Hello AFNI users,
I would like to compare/characterize connectivity maps (computed with simple seed-based correlation analyses) from 3 different ROIs. These connectivity maps have the particularity of being very extensive (almost all of the GM), which makes the comparison difficult.
I am a bit lost on how analyze these data?
In my mind, I would like to remove the ‘noise’ in these connectivity maps to extract the specificity of each of these maps.
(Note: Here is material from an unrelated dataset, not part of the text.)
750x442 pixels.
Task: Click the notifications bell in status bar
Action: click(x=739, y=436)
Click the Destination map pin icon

For example, by using the ‘mean connectivity’ of these 3 ROIs merge together as covariates, or by including it in a GLM? But I do not know which function or method would be the most appropriate …
Thank you for any help!
By “3 ROIs”, do you mean that they are three separate seeds or three regions you can identify from the output of the analysis with the only seed?
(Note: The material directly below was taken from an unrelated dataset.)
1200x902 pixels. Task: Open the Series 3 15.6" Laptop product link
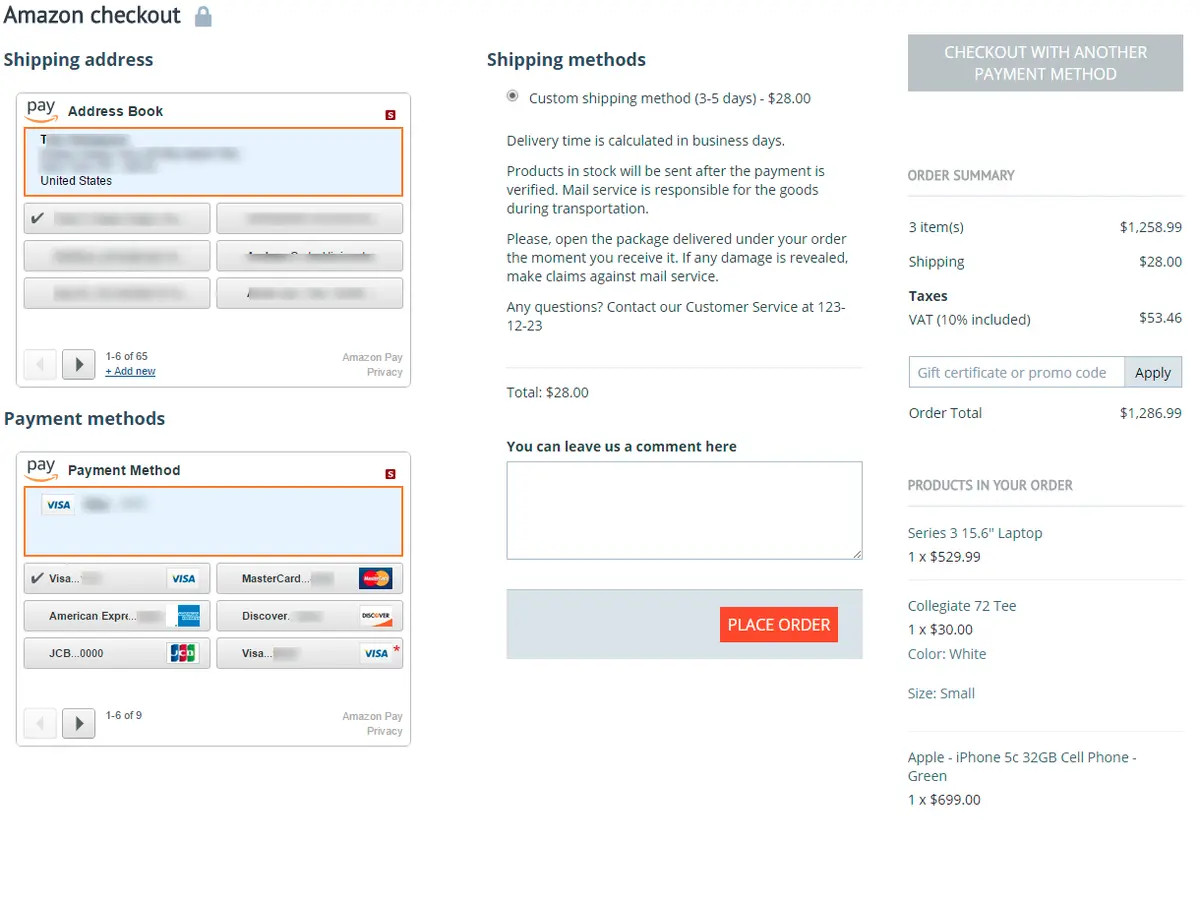tap(974, 533)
By 3 ROIs I mean 3 separate seeds. To be more precise these ROIs are 3 different parts of a subcortical nucleus. As this nucleus is massively connected with the rest of the brain, I have some difficulties to compare the 3 connectivity maps.
Is it possible that you could define a list of regions based on previous studies or atlas? That way you could solve the specificity issue with an approach discussed here (read the experiment data section only): https://www.biorxiv.org/content/early/2018/02/20/238998
Thank you for your answer. This approach seems interesting but I could not base the analysis on a previous study or atlas…
I could not base the analysis on a previous study or atlas
The regions don’t have to be all directly related to your current study. For example, you could define 100 potential regions based on an atlas, and it would be fine to have only a small proportion of those 100 regions that might be related to the current data.
Have you performed group analysis with 3dANOVA2 -type 3 or even pairwise comparisons between any two seeds with 3dttest++?
Actually, my dataset comes from HCP resting-state database.
Yes I tried pairwise comparisons with 3dtest++. And yes, It was the best solution that I found from now, but I was looking for a more elegant way.